Public health, in conjunction with biomedical research, has had tremendous successes during the COVID-19 pandemic. Notably, vaccine development and distribution was more effective and expeditious than most “moonshot” efforts, such as cancer moonshots in the United States and Europe. Harnessing that success could potentially overcome the historical inability to shift resources from health care to prevention.
Metrics
The UN SDGs related to public health (aside from specific disease focus) include the following:
- 3.4.1: Mortality from cardiovascular disease, cancer, diabetes or chronic respiratory disease, including adults aged ≥70 years
- 3.4.2: Mortality rate from suicide, by age and sex across the life course
- 3.a.1: Age-standardized prevalence of current tobacco use among persons aged 15 years and older
- 3.b.1: Proportion of the target population covered by all vaccines included in their national program
The metrics for the WHO Best Buys for public health interventions include
- tobacco use,
- physical activity,
- harmful substance use, and
- healthy diet.
(Note that the disease management best buys are included in the health care delivery section.)
Data Needs and Research Questions
The commission emphasized the need for more granular data about health than are currently available. Specifically, longitudinal data collection on health status, including physical and cognitive functioning, stratified in narrow (e.g., 10-year) age bands and by sex, will be necessary to understand the impacts of public health interventions and progress toward healthy longevity. The commission also emphasized the need to collect data on social determinants of health at the individual level. One potential source of such data is the United Nations' Titchfield Group on Ageing-related statistics and Age-disaggregated Data (UN Statistics Division, 2021).
An important emphasis for research methods is the need to include older people in research design, not just as research subjects—for example, as coinvestigators.
One structural question about public health is how to shift health systems away from reactive, disease-focused health care toward preventive and proactive models. Despite widespread agreement on public health targets and the need to reallocate funding, this shift has not occurred. Answering this question will require cross-disciplinary expertise in systems change theory and complex systems dynamics, policy, and public health.
Another research question is how to effect behavior change across populations. This section has described how to change the context, but even with a context that supports healthy behaviors, many people still make unhealthy choices. The success of public health interventions is dependent on successful behavior change strategies at the individual level.
Recommendation 6-1: To achieve the goal of the best possible health for older people, governments, over the next 5 years, should develop strategies to increase investments in robust public health systems that build and lead collective actions for promoting health at the population level and across the life course.
- a.
Investments in public health systems may require governments to rebalance investments in health care and public health.
- b.
Public policies should create incentives for individuals, employers, and communities to engage in prevention and wellness activities.
- c.
All countries should establish 5-year targets for preventive health and measure progress toward those targets.
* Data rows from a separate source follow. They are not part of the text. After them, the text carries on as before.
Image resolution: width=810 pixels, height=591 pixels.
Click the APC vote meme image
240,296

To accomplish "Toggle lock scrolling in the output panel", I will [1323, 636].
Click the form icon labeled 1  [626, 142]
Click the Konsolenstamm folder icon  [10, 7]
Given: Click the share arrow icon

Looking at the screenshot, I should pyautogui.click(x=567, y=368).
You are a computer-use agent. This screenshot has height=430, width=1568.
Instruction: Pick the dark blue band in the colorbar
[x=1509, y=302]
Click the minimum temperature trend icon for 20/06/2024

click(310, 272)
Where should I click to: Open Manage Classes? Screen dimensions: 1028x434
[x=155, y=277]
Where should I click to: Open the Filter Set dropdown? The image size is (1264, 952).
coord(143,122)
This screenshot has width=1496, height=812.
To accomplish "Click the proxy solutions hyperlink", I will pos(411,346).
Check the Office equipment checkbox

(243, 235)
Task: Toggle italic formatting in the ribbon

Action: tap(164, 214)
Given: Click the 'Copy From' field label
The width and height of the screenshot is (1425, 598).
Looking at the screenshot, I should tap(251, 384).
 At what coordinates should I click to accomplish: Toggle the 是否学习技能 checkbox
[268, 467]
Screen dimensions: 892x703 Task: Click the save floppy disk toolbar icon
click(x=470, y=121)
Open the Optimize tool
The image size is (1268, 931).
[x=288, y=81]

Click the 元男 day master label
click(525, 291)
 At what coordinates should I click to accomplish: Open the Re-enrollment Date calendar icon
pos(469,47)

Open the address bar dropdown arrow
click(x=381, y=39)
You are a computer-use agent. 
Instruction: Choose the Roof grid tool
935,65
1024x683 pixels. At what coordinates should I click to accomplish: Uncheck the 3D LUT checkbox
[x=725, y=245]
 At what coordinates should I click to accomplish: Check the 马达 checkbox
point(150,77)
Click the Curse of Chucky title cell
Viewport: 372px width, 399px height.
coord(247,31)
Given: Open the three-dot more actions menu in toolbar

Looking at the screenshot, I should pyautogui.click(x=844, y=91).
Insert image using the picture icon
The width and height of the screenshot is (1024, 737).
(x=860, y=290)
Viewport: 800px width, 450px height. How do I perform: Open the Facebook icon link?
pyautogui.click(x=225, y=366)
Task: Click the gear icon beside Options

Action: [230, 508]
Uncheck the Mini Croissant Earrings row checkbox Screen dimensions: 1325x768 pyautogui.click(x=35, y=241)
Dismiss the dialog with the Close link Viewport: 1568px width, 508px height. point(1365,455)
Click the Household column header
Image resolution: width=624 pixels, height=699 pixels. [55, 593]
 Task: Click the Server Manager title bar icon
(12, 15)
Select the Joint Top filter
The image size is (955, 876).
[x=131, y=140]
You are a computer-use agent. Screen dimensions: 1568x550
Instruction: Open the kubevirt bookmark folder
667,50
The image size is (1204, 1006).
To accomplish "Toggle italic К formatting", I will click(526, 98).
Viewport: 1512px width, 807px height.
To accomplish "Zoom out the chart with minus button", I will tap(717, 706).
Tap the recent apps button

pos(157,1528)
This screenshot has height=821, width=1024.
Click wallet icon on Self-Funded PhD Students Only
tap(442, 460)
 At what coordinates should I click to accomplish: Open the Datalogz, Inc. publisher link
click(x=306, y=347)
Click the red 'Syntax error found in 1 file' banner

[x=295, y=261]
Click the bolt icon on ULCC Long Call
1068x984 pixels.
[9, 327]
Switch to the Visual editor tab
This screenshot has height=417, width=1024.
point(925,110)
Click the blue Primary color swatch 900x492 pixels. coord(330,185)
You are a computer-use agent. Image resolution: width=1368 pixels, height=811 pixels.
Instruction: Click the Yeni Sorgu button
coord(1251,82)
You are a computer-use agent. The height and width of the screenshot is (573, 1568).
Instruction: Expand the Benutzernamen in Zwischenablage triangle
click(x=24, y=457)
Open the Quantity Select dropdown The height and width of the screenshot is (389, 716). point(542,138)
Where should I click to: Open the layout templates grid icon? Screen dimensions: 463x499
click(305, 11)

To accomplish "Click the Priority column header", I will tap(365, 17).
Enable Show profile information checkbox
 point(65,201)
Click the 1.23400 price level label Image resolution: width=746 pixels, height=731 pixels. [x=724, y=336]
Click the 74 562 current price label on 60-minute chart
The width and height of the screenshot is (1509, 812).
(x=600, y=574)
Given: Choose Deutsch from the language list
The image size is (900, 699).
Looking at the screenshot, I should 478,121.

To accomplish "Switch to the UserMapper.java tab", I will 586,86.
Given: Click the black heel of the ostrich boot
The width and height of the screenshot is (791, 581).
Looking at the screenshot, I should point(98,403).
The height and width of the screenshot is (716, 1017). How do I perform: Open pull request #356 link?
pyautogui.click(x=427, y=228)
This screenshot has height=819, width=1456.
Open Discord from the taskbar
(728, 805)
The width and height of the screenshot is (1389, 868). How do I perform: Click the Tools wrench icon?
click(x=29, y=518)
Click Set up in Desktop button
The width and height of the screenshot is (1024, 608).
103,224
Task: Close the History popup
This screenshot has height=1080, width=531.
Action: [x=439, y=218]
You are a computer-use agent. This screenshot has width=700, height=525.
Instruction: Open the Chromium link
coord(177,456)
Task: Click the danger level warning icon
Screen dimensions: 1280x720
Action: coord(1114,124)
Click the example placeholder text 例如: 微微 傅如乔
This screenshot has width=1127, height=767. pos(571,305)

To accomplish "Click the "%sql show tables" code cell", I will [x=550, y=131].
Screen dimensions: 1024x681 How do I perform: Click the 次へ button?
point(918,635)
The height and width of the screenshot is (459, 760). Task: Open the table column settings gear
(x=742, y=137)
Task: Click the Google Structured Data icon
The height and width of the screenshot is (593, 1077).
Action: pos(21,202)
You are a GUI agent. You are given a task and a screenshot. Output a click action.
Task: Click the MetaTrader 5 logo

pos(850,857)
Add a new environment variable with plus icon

KEY TARGET: HEALTH CARE DELIVERY
The health care delivery system has multiple roles to play in promoting healthy longevity and reducing the burden of chronic conditions and their impacts at the individual and societal levels. Prevention roles for the health system include individual-level screening, preventive measures (e.g., vaccinations), long-lasting interventions (the third level of the health impact pyramid), clinical interventions (the fourth level), and education and counseling (the fifth level). Along with prevention, the most important roles of a health care system in caring for people of all ages are to identify, diagnose, and treat those at highest risk of developing disease (e.g., managing hypertension as a risk factor for cardiovascular disease).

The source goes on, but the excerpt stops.